The howl is back
State biologists confirm wolf pack with pups in northeastern Oregon
Gray wolves are once more howling in the mountains of Oregon.
Russ Morgan, the state's wolf coordinator with the Oregon Department of Fish and Wildlife, used howling to confirm there are adult and pup gray wolves living in a forested area of northern Union County.
Wildlife officials have found signs of wolves in the area since November and have conducted regular surveys since. Morgan said he was mimicking wolf howls Friday as part of a wolf survey, just as he has done many times in two years of trying to find wolves living in Oregon.
"And it's very rare you get a response," he said.
But this time he got just what he was howling for.
Although Morgan couldn't determine how many wolves are living in the area, he confirmed there are at least two adults and two pups.
Oregon has a wolf conservation and management plan, which the ODFW created with extensive, state-wide public input and collaboration. The Oregon Fish and Wildlife Commission, which oversees ODFW, adopted the plan in 2005. Under the plan, biologists have a primary task of finding where wolves live. Getting this confirmation was "pretty thrilling," Morgan said.
And finding pups was particularly significant, Morgan said. The howls were the first evidence of multiple wolves and wolf reproduction in Oregon since the mid-1940s.
White settlers in the 1800s started killing wolves to protect livestock. In 1913, the Oregon State Game Commission paid a $20 wolf bounty and the state of Oregon paid another $5 per dead wolf.
Oregon paid its last wolf bounty in 1946, although there were four wolf sightings in Oregon between 1974 and 1980.
Morgan said the next step is to follow up with a ground survey of these new wolves. Further, Morgan said the state's plan calls for wildlife officials to place radio collars on one or more adult wolves to better monitor the areas the animals are in and determine the number of wolves.

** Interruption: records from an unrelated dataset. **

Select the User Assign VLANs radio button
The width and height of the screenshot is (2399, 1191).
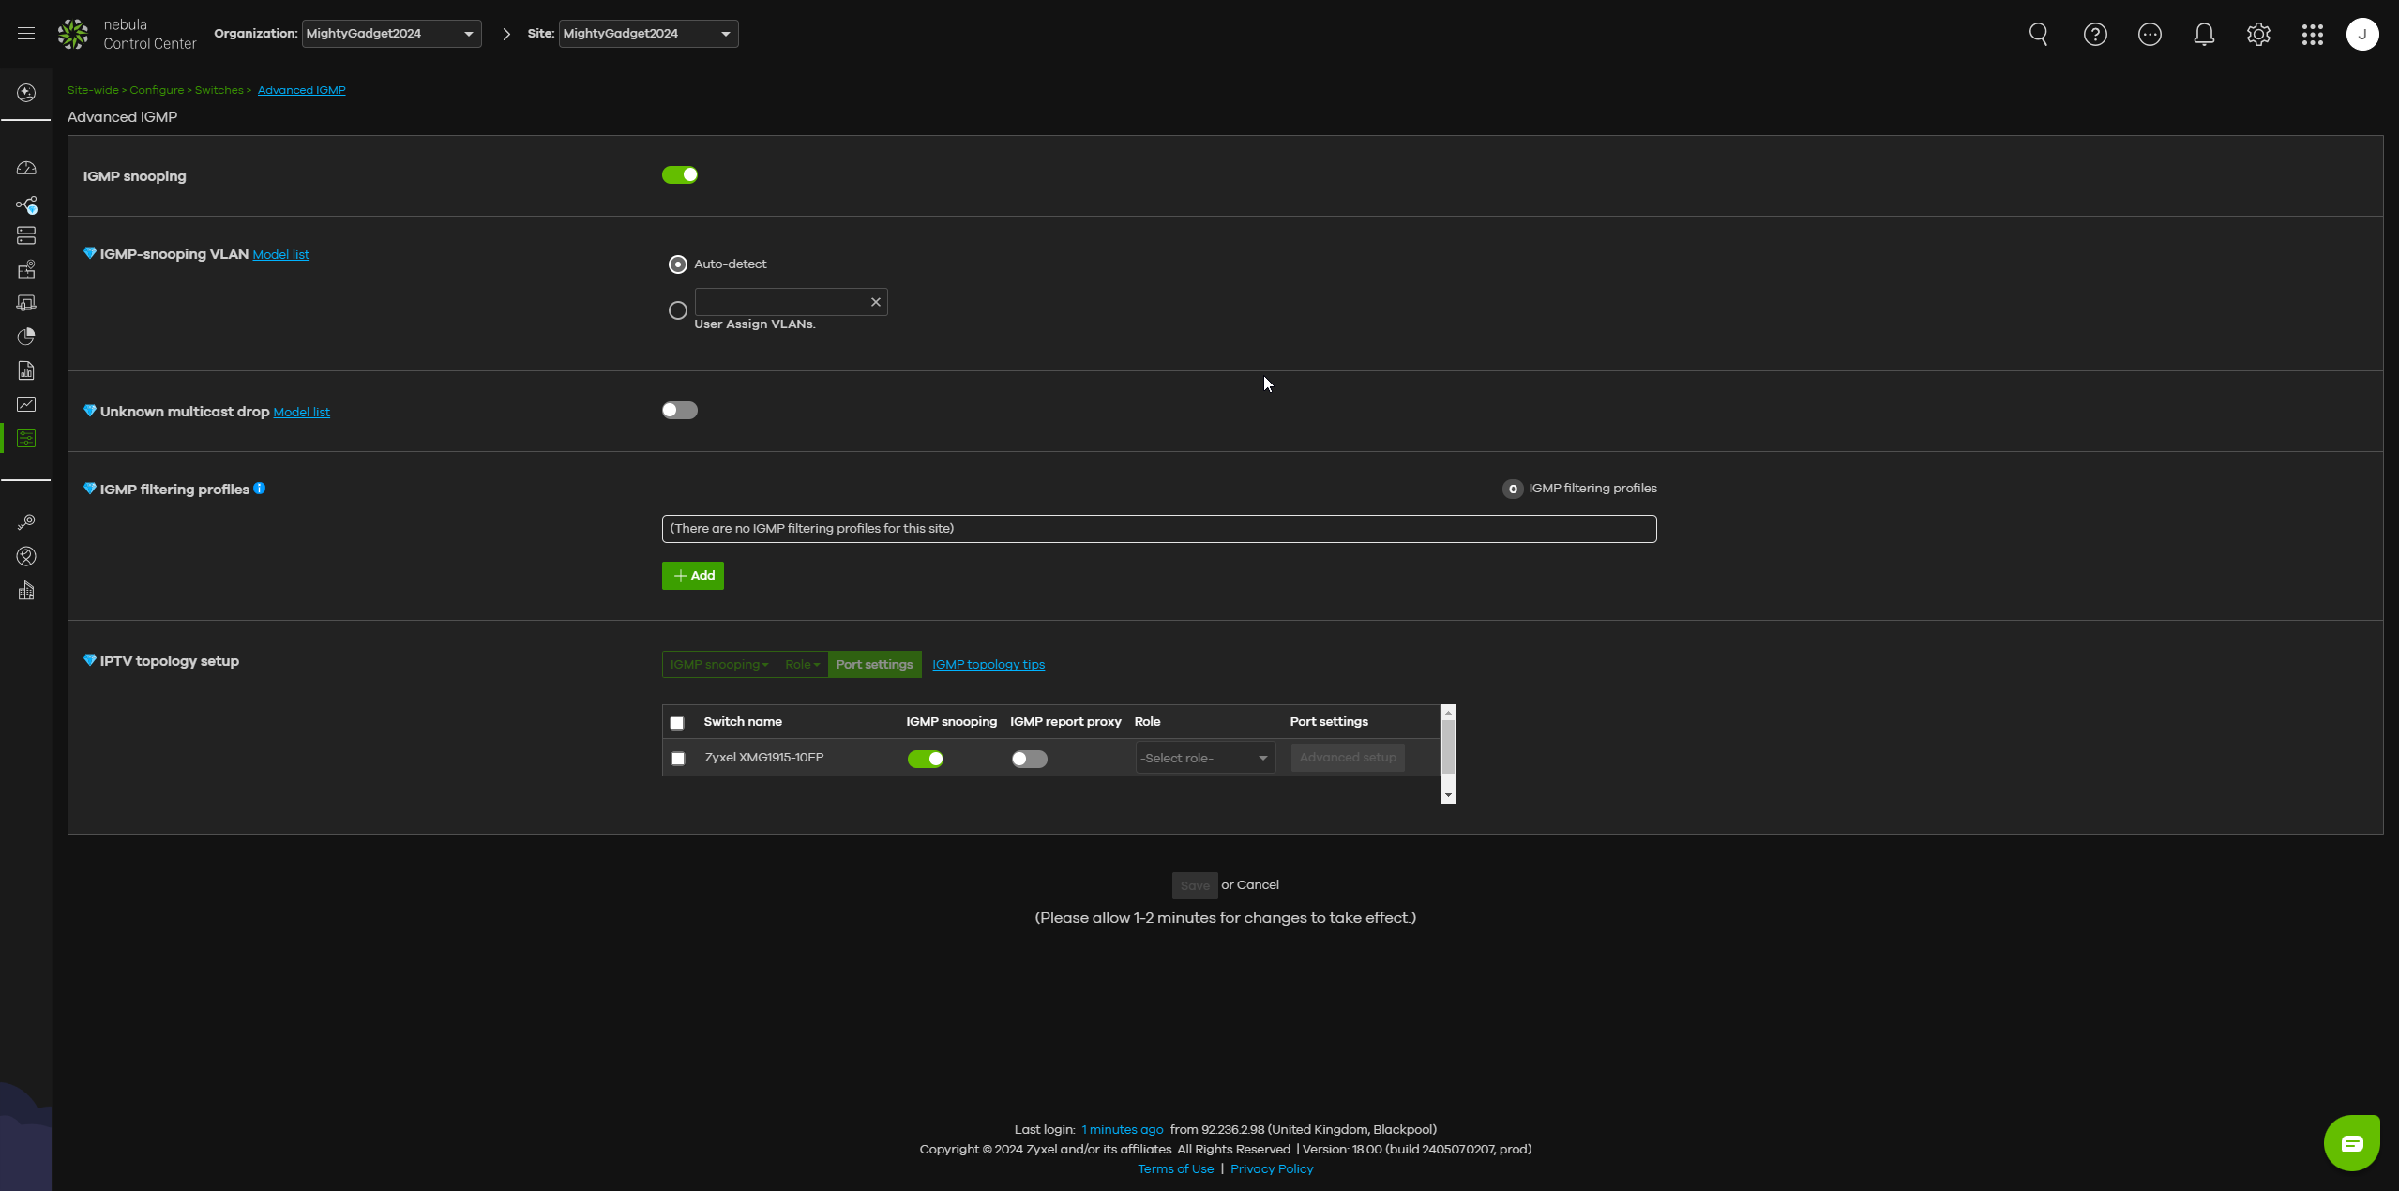pyautogui.click(x=677, y=310)
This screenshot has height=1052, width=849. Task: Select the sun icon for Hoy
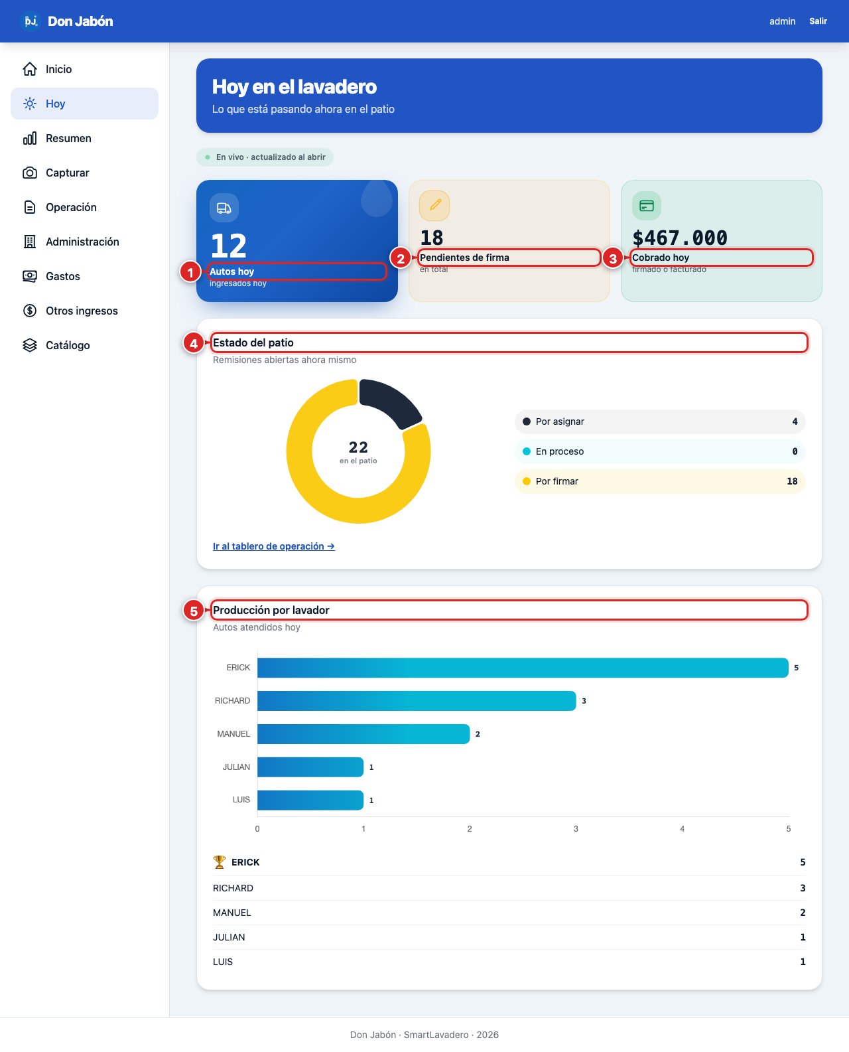click(x=30, y=104)
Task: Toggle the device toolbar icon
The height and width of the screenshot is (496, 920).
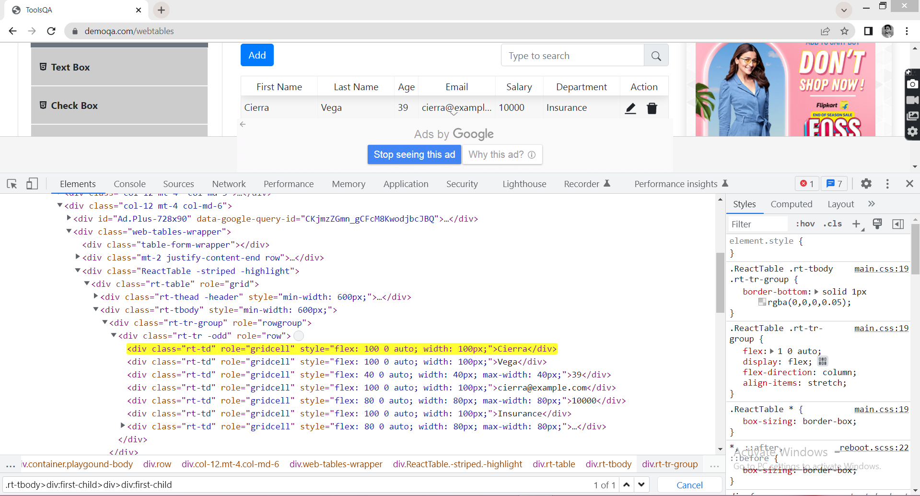Action: coord(32,184)
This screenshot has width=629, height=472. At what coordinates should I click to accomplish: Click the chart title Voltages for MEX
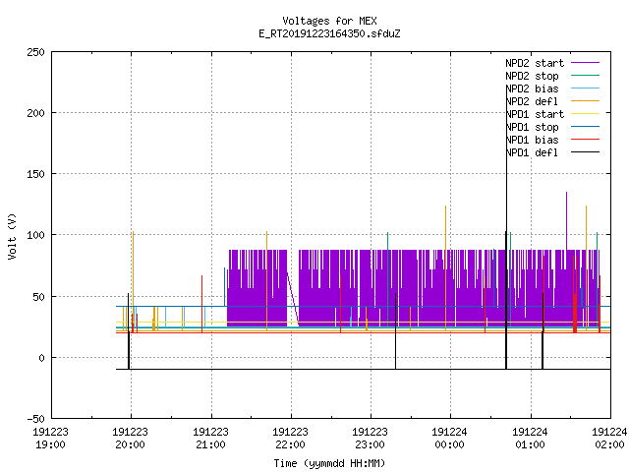pos(329,21)
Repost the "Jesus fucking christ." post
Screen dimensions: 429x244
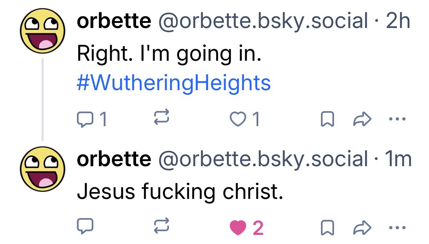[160, 228]
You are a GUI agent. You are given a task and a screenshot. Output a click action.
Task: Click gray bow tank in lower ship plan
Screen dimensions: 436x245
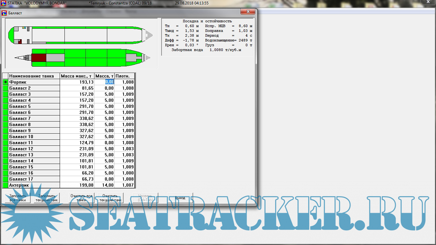pos(131,58)
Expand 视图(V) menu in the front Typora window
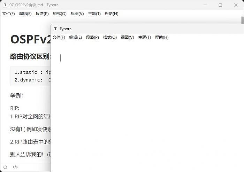Screen dimensions: 244x172 127,37
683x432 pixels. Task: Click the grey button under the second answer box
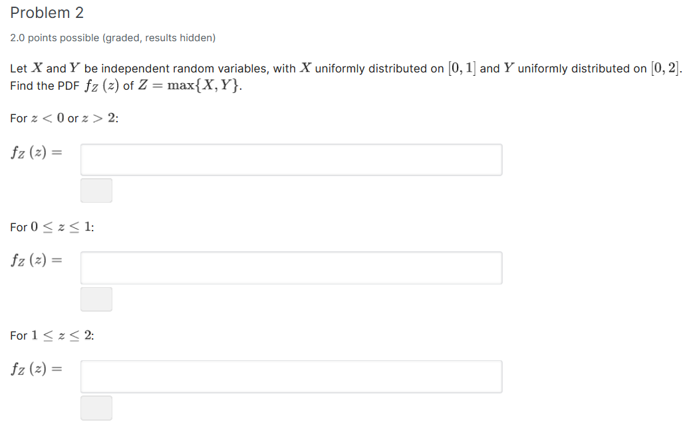tap(96, 299)
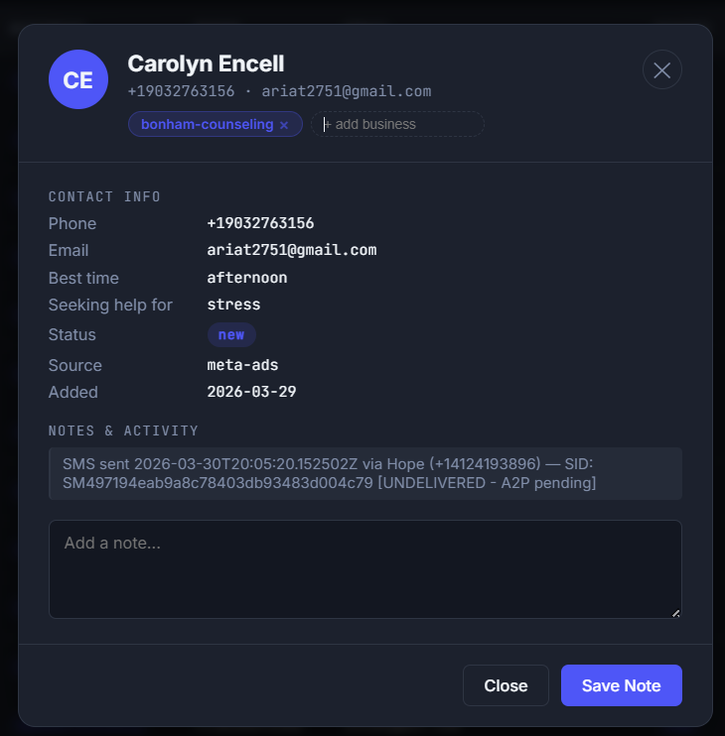Select the bonham-counseling business tag label
This screenshot has width=725, height=736.
[207, 125]
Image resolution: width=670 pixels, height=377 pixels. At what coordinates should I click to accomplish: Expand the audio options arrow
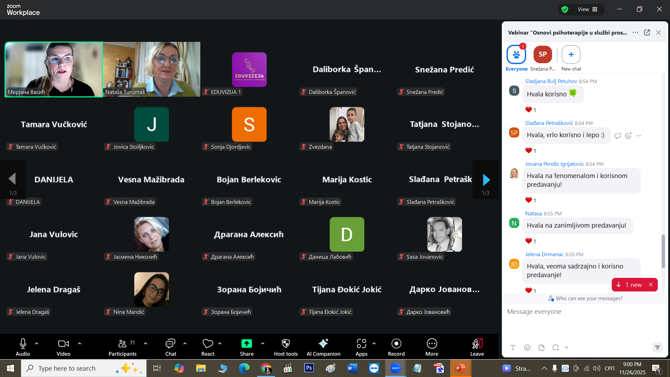click(x=37, y=343)
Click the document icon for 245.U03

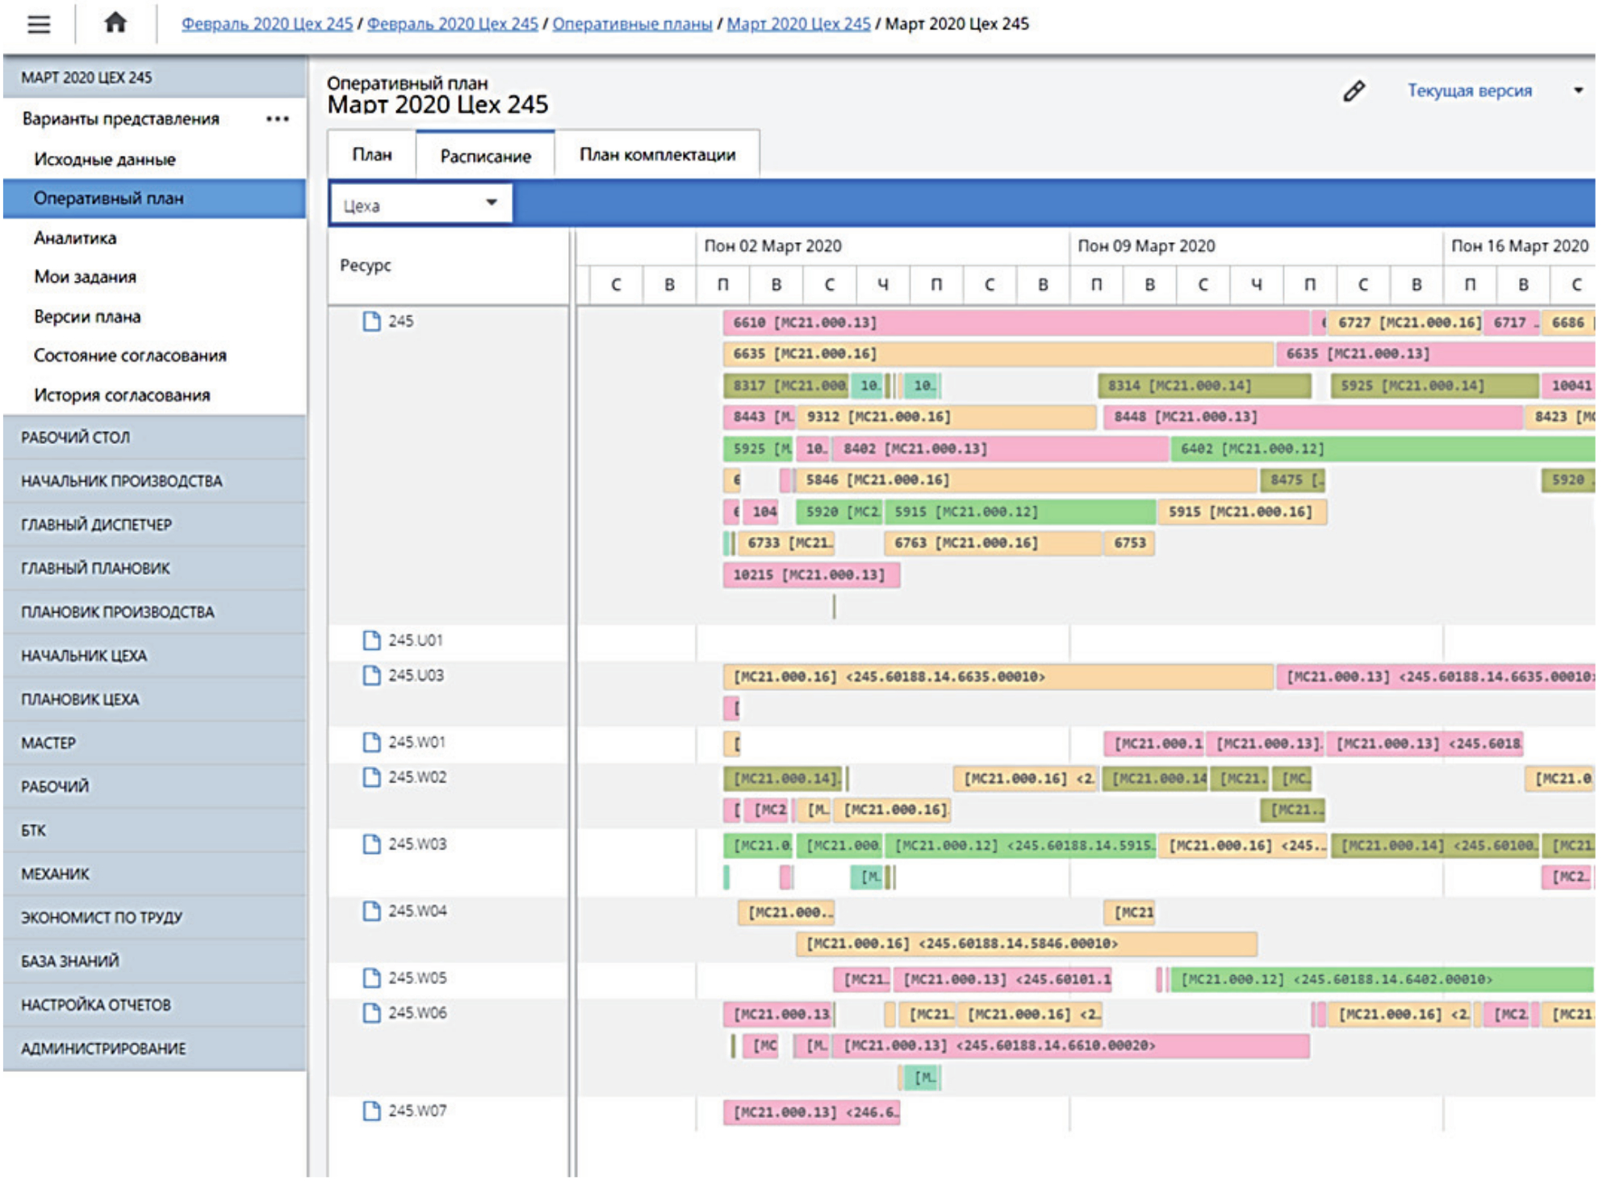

Wildlife experts have long predicted wolves from the expanding Idaho population would continue to cross the Snake River and enter Oregon. Biologists have been investigating evidence of wolves in northeast Oregon for some time.
Morgan also said there is nothing to indicate these latest wolves are associated with wolf "B-300," a 2- to 3-year-old female gray wolf also living in northeastern Oregon. The wolf was from Idaho's Timberline Pack. Wildlife officials used radio signals from her tracking collar in January to confirm the wolf was in Oregon.
At the time, B-300 was traveling in the Wallowa-Whitman National Forest near the Eagle Cap Wilderness Area, between Medical Springs and Wallowa. Morgan said while B-300 is still in Oregon and she hasn't bred.
In Oregon, state and federal law consider the gray wolf an endangered species. Shooting a wolf is illegal in Oregon, even if the shooter mistakes a wolf for another animal, such as a coyote.
While the federal government removed wolves in the eastern third of Oregon from the endangered species list in late March, last week U.S. District Judge Donald Molloy granted a preliminary injunction that restored federal wolf protections.